## Assignment
Exact copy, pictures omitted: the line holding "This screenshot has width=1048, height=589." and every line after it down to the end of the entries.

## Material shown

......

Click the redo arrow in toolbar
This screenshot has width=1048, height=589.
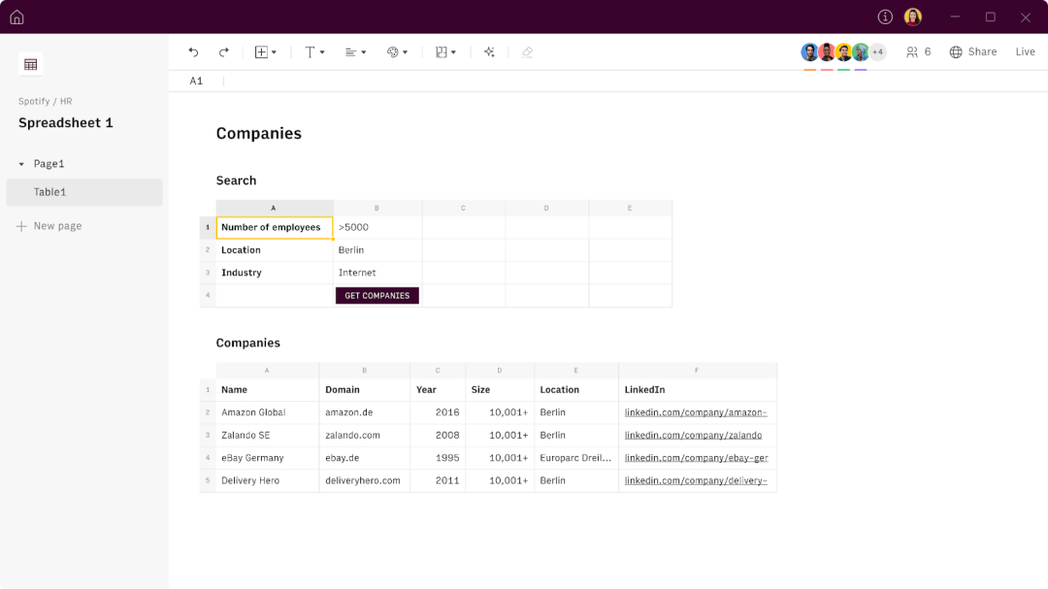[224, 52]
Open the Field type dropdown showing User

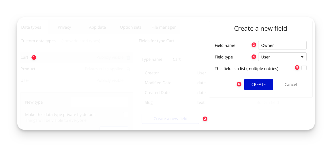(x=282, y=57)
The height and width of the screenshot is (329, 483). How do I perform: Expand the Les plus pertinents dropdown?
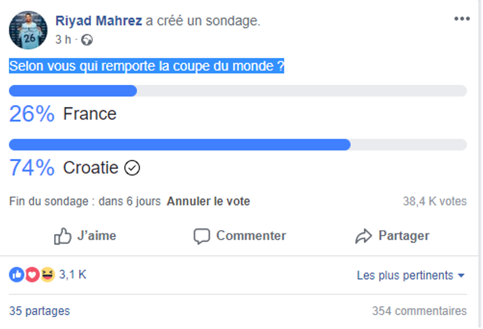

......

## Answer
This screenshot has width=1048, height=589.
[224, 52]
Open the Field type dropdown showing User

(x=282, y=57)
The height and width of the screenshot is (329, 483). How do I perform: Expand the Les plus pertinents dropdown?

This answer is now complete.